- What is expected
The stretch from the line with "The height and width of the screenshot is (868, 1389)." through the line with "Task: Add Roasted Chicken to cart" in the records below: write it out exactly, and nothing else.

[Opening Dataset entries section]

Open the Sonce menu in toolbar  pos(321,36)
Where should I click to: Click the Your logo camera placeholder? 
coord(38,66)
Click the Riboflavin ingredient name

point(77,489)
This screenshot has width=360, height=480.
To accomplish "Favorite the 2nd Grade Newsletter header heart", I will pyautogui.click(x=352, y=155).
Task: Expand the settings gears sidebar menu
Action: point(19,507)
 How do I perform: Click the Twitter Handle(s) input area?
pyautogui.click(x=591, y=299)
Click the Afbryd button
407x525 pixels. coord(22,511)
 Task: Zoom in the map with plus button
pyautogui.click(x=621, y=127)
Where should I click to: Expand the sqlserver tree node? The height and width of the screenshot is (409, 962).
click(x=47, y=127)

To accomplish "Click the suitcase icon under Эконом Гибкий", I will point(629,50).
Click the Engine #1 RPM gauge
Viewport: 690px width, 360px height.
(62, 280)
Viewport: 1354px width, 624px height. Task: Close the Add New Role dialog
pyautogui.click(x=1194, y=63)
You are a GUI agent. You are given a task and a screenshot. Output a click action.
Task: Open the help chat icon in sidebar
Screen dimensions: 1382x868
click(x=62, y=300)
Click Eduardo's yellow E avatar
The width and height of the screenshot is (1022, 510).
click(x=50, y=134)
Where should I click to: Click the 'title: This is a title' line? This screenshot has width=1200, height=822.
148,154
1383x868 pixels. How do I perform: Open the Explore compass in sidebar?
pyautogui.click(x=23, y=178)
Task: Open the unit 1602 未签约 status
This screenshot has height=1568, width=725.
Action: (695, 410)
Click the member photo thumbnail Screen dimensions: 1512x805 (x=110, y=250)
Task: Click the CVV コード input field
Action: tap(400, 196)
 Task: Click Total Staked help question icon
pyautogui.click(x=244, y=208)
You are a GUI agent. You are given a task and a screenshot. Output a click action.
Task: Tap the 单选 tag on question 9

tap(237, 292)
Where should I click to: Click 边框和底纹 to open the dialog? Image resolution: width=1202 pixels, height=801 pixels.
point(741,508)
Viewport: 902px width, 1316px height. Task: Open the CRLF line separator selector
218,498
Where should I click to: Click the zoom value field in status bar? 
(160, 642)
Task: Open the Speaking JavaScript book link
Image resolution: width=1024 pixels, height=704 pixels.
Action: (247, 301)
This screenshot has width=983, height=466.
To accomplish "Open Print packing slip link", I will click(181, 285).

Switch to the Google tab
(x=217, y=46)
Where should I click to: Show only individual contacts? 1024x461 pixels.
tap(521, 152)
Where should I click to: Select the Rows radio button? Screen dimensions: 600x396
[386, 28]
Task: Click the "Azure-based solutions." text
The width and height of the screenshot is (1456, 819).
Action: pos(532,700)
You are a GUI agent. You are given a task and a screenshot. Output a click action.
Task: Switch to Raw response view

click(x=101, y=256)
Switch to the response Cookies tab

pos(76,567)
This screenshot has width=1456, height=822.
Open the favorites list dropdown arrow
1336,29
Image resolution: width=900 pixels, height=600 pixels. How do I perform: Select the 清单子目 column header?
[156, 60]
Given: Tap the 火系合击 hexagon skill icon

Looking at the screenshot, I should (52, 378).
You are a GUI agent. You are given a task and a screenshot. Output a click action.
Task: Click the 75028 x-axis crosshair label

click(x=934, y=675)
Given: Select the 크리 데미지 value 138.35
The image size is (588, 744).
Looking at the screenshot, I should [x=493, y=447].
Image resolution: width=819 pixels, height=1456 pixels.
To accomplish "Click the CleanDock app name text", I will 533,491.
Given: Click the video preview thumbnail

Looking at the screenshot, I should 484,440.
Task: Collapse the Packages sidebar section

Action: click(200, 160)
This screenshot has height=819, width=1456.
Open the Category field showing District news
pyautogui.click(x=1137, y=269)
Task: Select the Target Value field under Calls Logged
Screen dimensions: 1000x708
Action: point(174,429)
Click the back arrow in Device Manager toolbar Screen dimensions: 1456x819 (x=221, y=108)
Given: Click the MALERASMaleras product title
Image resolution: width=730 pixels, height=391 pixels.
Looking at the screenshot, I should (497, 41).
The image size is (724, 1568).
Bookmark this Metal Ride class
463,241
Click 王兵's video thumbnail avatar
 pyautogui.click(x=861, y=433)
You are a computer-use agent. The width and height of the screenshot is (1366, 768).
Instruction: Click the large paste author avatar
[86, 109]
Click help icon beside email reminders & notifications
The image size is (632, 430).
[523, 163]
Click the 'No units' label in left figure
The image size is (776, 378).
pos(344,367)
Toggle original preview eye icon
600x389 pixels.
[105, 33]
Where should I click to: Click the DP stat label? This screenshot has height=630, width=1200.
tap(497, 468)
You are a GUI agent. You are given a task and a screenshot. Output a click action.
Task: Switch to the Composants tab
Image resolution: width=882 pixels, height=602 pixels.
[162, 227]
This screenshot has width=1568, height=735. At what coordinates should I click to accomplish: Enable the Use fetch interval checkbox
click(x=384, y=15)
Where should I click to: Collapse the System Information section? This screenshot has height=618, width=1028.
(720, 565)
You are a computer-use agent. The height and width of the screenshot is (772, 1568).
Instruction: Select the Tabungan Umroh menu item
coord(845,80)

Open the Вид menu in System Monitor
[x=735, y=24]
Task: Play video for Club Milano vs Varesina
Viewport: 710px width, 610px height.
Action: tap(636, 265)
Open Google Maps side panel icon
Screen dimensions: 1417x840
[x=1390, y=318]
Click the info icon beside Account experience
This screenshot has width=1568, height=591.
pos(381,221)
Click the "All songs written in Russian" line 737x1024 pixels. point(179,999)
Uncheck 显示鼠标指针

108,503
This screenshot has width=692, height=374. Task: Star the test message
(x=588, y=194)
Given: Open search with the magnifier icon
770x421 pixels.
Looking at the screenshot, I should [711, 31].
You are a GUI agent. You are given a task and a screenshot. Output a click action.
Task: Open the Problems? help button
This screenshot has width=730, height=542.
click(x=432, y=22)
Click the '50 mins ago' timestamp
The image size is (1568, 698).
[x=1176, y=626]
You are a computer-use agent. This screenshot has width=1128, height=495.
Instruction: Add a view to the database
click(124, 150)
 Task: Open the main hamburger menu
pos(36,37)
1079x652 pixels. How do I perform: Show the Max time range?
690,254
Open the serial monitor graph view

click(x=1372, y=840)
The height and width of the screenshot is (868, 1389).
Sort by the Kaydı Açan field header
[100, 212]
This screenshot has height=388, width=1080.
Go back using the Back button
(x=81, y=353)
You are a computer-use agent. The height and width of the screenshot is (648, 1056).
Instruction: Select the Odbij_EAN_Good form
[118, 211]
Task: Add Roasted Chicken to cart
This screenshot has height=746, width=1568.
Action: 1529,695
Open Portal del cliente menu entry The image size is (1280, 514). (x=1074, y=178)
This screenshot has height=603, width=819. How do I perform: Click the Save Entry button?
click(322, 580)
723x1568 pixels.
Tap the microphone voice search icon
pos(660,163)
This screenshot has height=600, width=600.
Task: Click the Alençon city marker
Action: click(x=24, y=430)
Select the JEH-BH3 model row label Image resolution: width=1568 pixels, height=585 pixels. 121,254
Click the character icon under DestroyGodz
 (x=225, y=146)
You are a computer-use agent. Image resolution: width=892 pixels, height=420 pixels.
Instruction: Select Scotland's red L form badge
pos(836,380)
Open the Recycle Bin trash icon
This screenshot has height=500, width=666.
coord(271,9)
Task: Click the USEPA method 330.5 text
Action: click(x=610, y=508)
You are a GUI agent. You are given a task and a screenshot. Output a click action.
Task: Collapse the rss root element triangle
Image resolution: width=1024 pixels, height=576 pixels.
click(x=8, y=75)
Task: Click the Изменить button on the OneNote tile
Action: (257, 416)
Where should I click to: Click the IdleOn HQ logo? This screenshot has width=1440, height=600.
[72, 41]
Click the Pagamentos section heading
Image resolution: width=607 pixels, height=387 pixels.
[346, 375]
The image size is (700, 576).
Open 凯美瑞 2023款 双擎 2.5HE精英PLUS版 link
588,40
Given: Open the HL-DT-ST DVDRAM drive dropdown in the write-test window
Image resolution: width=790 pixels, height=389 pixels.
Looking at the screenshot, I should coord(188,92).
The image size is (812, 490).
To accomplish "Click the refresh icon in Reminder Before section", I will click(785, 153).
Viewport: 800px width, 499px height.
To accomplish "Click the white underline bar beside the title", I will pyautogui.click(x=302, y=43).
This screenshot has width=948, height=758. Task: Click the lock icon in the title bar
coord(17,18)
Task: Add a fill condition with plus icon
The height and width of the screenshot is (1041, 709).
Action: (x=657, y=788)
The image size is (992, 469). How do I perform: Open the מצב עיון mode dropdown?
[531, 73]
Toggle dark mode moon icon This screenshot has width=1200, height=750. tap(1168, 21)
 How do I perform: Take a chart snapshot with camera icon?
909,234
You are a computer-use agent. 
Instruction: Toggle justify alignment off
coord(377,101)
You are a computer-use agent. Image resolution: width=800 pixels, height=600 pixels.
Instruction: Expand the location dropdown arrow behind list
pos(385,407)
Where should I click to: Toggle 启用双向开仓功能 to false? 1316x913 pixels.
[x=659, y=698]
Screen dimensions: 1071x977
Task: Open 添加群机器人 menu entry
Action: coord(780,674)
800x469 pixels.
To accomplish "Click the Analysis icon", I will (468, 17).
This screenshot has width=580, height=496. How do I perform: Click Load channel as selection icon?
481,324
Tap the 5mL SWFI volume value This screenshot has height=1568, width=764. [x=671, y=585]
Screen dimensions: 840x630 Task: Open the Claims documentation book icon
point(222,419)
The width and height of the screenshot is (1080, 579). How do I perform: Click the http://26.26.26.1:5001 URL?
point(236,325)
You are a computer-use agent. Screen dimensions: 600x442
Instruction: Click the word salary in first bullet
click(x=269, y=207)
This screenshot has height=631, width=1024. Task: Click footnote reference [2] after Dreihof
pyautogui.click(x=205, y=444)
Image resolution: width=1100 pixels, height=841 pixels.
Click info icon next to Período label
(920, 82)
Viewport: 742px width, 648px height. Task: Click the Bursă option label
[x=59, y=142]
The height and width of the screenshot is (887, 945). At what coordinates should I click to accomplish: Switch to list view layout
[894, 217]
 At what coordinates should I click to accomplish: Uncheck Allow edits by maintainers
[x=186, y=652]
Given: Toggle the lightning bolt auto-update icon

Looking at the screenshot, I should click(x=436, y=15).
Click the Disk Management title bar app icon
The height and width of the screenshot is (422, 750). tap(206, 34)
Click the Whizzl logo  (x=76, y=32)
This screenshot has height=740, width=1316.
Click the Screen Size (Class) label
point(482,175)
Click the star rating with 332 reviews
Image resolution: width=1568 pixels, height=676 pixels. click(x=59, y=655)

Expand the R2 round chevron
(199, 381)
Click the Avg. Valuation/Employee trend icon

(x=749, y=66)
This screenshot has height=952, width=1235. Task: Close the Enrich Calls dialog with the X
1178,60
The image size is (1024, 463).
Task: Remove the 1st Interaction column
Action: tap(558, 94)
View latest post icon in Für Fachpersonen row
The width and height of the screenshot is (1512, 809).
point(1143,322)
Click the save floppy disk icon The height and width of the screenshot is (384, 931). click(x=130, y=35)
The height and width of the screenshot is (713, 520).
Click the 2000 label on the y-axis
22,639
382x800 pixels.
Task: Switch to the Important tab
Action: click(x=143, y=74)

[Closing Dataset entries section]

- Output of the exercise
The height and width of the screenshot is (868, 1389).
Sort by the Kaydı Açan field header
[100, 212]
This screenshot has height=388, width=1080.
Go back using the Back button
(x=81, y=353)
You are a computer-use agent. The height and width of the screenshot is (648, 1056).
Instruction: Select the Odbij_EAN_Good form
[118, 211]
Task: Add Roasted Chicken to cart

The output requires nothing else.